» **Activity**: Copy the rows below word for word, starting with the line that contains "coordinates (50, 46)." and ending with the line that contains "The image size is (599, 478).".

» **Data records**:
_ _ _ _ _

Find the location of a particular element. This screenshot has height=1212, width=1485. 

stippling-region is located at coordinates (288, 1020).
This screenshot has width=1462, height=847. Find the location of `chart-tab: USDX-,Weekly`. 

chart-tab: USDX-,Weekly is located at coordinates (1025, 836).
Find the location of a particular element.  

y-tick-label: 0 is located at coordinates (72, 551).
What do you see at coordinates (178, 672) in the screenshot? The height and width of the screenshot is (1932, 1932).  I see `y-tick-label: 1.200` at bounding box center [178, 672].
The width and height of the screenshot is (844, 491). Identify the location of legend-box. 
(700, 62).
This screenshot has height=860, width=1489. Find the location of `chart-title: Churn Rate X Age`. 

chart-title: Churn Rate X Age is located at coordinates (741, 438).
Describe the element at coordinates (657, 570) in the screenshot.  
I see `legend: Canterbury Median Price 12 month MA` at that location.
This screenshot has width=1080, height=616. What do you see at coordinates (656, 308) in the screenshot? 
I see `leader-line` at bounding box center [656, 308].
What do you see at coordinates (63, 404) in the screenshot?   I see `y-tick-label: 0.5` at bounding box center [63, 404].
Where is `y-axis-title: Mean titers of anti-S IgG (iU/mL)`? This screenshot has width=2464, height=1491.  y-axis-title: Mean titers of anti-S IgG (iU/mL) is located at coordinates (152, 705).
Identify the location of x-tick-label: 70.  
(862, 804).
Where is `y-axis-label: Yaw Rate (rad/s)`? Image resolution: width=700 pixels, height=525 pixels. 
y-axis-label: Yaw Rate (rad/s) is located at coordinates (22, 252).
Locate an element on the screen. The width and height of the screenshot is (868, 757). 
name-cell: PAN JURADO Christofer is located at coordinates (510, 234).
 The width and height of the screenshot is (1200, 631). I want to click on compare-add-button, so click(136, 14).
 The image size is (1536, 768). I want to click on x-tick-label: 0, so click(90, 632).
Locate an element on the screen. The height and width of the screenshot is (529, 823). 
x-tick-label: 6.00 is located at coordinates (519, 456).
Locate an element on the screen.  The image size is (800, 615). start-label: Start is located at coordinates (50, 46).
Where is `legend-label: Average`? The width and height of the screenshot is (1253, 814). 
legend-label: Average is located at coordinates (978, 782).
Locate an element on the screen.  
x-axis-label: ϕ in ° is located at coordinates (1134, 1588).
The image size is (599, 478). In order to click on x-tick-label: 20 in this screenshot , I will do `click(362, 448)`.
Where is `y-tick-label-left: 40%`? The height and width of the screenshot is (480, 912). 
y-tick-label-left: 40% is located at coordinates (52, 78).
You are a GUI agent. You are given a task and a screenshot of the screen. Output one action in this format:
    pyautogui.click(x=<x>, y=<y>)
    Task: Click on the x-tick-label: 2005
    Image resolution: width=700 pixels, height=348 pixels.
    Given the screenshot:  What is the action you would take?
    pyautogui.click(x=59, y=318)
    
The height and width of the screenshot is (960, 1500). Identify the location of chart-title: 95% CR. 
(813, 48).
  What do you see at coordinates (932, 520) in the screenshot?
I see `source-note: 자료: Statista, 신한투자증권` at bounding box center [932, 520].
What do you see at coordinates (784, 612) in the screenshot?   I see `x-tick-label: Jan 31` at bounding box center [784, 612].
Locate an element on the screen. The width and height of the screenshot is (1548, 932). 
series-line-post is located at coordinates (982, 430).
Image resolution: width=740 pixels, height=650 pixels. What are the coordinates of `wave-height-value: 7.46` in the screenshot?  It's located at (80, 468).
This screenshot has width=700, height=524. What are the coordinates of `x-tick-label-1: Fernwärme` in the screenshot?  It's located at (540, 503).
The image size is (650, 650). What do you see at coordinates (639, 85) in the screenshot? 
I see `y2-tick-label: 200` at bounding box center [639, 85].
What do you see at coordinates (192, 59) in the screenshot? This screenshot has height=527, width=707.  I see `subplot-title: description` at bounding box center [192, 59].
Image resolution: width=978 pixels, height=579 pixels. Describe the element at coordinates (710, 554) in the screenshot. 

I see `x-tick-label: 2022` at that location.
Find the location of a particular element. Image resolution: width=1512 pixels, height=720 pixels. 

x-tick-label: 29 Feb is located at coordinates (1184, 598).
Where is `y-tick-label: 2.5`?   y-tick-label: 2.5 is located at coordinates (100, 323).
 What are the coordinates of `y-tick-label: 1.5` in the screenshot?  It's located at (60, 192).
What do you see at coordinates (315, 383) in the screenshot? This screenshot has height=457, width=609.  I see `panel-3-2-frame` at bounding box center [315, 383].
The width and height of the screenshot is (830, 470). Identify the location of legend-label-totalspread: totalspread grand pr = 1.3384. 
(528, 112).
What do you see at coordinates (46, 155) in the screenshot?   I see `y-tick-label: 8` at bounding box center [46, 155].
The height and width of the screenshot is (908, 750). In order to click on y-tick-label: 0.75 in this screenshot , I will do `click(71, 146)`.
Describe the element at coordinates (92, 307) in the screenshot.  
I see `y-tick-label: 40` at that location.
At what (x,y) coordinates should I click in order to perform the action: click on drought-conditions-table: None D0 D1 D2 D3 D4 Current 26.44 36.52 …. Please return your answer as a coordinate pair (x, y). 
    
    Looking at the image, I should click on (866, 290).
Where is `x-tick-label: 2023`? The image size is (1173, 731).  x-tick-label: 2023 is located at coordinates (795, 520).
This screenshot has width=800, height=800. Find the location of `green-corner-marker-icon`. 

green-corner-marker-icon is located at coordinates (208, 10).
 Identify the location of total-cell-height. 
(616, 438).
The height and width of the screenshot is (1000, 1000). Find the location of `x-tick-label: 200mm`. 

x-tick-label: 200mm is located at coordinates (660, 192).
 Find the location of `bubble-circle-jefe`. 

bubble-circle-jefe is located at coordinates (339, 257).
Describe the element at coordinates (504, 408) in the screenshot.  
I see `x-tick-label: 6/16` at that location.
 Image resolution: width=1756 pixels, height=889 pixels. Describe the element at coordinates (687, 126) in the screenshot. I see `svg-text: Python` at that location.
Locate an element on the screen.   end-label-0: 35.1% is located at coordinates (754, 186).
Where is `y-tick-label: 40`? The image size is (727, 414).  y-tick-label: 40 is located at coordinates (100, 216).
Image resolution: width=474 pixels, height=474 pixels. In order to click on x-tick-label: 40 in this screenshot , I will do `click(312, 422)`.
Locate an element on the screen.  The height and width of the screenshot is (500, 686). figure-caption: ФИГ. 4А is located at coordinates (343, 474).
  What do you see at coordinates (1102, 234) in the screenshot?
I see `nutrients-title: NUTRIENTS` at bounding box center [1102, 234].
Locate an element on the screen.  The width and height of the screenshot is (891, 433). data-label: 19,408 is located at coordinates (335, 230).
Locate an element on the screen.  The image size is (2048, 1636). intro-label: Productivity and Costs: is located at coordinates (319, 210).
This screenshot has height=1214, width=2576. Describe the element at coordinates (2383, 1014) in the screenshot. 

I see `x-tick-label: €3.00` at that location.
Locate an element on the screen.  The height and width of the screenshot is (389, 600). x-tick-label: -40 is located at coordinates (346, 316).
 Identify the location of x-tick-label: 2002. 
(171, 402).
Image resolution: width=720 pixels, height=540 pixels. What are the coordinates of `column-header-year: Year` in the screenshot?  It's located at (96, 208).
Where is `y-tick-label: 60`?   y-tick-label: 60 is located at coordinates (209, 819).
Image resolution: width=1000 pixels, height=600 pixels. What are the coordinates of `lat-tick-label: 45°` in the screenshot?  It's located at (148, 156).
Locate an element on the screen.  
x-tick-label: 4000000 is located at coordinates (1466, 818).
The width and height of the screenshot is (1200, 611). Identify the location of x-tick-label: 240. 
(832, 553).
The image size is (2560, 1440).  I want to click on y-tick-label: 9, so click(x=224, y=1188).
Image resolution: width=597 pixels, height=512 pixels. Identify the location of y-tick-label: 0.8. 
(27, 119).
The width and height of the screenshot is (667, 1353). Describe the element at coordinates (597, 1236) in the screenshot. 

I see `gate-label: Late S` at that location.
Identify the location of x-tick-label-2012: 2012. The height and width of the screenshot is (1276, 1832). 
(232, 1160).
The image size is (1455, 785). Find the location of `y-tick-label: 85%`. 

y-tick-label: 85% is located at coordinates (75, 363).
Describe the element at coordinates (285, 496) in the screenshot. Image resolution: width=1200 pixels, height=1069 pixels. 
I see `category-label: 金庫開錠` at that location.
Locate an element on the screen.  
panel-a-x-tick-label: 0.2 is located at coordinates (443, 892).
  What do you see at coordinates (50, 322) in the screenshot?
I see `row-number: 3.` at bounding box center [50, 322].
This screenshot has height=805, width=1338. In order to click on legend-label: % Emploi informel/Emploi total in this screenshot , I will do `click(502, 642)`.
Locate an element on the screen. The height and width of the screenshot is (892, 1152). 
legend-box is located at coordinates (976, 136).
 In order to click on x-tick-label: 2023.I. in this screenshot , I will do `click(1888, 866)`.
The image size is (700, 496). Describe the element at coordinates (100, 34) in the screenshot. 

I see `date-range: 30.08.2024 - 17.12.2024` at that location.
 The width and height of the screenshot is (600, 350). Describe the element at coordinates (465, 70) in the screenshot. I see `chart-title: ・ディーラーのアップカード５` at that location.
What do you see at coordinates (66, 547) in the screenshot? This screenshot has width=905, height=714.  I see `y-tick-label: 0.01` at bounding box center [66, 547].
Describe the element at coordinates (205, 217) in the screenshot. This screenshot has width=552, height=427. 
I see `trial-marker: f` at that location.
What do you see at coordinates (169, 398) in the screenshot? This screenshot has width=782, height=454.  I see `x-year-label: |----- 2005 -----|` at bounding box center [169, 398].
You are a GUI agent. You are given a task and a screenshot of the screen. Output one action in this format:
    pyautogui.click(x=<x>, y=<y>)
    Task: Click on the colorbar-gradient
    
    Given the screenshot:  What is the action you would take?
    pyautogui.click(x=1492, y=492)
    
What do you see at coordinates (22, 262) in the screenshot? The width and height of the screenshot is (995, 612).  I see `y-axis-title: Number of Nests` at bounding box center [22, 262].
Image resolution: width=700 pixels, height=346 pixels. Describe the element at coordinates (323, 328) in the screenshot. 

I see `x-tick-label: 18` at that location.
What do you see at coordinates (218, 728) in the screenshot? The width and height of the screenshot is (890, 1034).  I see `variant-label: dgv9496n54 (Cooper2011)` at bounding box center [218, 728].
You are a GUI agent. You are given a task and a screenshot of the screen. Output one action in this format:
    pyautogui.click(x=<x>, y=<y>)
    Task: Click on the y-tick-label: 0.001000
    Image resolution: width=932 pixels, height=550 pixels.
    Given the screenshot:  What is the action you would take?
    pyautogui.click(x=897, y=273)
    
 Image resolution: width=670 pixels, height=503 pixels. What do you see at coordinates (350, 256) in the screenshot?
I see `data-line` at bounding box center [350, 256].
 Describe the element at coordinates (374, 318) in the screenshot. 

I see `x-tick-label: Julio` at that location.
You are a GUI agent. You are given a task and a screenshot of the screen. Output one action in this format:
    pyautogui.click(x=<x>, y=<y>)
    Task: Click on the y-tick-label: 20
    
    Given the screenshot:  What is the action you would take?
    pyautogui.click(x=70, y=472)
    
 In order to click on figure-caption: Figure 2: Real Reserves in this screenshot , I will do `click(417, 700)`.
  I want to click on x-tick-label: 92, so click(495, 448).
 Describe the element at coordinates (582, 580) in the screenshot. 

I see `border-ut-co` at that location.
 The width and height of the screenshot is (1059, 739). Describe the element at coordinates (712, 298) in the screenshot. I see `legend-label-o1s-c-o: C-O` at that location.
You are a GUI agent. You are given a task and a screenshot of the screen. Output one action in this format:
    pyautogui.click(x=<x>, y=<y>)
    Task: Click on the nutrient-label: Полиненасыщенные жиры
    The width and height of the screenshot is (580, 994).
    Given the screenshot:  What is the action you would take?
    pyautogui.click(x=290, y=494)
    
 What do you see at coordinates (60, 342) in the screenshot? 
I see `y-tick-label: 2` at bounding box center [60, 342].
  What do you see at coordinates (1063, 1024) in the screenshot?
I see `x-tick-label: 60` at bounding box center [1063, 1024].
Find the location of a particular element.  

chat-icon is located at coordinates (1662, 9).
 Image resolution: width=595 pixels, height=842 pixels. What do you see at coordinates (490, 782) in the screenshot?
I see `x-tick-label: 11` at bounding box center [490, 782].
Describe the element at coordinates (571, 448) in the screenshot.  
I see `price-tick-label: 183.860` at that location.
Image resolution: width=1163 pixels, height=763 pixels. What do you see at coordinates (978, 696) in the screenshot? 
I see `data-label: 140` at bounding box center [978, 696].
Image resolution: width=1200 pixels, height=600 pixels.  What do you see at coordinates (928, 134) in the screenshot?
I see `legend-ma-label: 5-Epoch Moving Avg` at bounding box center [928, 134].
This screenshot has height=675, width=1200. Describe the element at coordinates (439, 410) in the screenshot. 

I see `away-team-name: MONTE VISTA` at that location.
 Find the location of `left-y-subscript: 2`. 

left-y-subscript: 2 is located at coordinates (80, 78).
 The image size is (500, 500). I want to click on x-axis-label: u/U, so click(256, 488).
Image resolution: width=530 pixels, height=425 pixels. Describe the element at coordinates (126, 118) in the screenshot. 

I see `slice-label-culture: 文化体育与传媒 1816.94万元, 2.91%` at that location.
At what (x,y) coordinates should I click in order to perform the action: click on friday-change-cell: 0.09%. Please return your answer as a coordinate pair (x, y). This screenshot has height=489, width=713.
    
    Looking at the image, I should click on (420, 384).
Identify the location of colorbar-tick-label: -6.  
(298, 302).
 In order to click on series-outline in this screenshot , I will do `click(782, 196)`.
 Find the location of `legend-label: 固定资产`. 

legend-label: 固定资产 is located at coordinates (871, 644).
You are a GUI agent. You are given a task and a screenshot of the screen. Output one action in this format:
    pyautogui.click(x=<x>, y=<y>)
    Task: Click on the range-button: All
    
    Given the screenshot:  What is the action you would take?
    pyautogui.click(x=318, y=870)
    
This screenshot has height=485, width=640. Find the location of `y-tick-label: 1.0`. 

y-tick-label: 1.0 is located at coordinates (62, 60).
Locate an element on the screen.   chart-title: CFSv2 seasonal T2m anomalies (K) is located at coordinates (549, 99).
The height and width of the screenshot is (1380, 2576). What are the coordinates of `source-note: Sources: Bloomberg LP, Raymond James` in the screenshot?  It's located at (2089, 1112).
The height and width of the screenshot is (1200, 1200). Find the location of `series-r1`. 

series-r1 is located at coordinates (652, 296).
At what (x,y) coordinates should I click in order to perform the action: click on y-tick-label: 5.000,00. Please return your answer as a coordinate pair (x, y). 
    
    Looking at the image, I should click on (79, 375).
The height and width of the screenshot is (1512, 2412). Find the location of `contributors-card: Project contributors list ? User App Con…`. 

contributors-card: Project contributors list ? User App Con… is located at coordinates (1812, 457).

_ _ _ _ _

» **Answer to the problem**:
Locate an element on the screen.  The image size is (800, 615). start-label: Start is located at coordinates (50, 46).
Where is `legend-label: Average`? The width and height of the screenshot is (1253, 814). 
legend-label: Average is located at coordinates (978, 782).
Locate an element on the screen.  
x-axis-label: ϕ in ° is located at coordinates (1134, 1588).
The image size is (599, 478). In order to click on x-tick-label: 20 in this screenshot , I will do `click(362, 448)`.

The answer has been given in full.